#### Document segment
===============

Book Notes: The DevOps Handbook (Parts I & II)

2018-06-02

Book: The DevOps Handbook: How to Create World-Class Agility, Reliability, and Security in Technology Organizations

Part 1 - The Three Ways

The foundation of DevOps can be traced back to Lean, The Theory of Constraints, and Toyota Kata. It has its roots in manufacturing process management
DevOps is an extension of the Agile movement paired with the Continuous Delivery movement
Measured in lead time and percent complete & accurate (%C/A)

The First Way - The Principles of Flow

We must make work visible
- Unlike physical processes, technology work is largely invisible. It is hard to see where flow is impeded or where work is piling up
- We should use tools to visualize how our work flows from left to right, like a kanban board
Limit work in progress (WIP)

===============

[Entries for pointing to words and elements]
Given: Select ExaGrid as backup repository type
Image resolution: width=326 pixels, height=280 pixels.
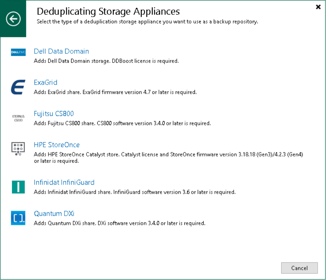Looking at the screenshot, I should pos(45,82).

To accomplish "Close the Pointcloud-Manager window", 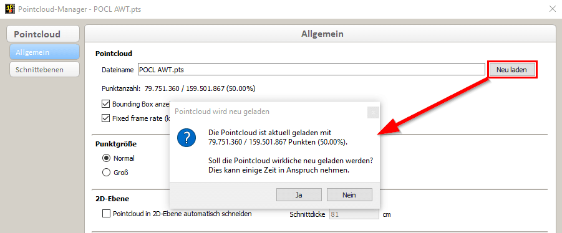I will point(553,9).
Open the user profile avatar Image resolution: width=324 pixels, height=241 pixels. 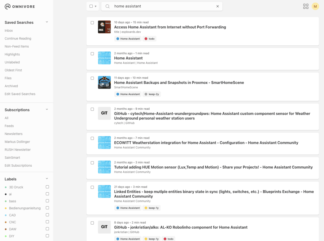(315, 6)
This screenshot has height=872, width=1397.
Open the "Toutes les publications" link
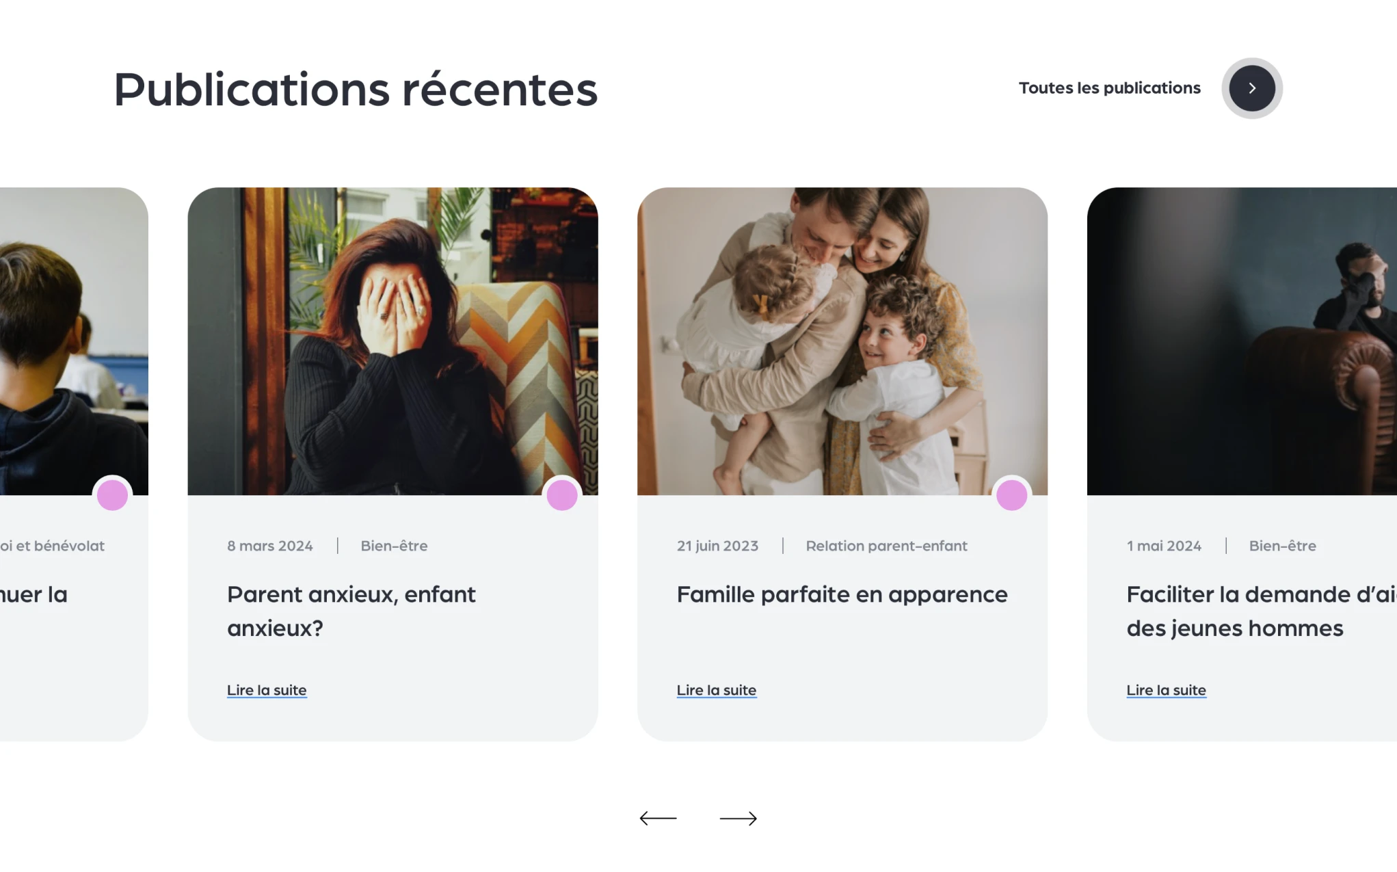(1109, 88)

===============

#### What is asked
**a.** In the DevOps Handbook notes, what tool is given as an example for visualizing how work flows from left to right?
**b.** Carry on the DevOps Handbook notes from their last line.
These records have nothing to do with the DevOps Handbook notes.

#### Answers to the exercises
**a.** A kanban board.

**b.**
- Daily work is dominated by priority du jour, or urgent work
- Disruptions are highly visible in physical processes but almost invisible for tech workers
  - An engineer will context switch and re-establish congnitive rules and goals the result in slower and more error-prone work
Reduce batch sizes
- Reduce changeover cost between tasks, so that team does not feel forced to complete in specific operations
- Allows work defects to be discovered early, so that problems can be fixed before other items flow through
- Large batch releases cause sudden large amounts of WIP and less parallelization
Reduce the number of handoffs
- Each handoffs incurs loss of knowledge
- Each handoff is a potential queue where work will wait
- Each handoff requires various sorts of communication, signaling, prioritization, testing, scheduling, etc.
Continually Identify and Elevate Our Constraints
- Every system has a constraint. Any optimization that is not on the main constraint is an illusion
  - Work with either queue up it optimization happens before the constraint, or optimization will be starved if it comes after the main constraint
  - Constraint should be optimized to be the product owner or development, not operations, testing, deployment, etc.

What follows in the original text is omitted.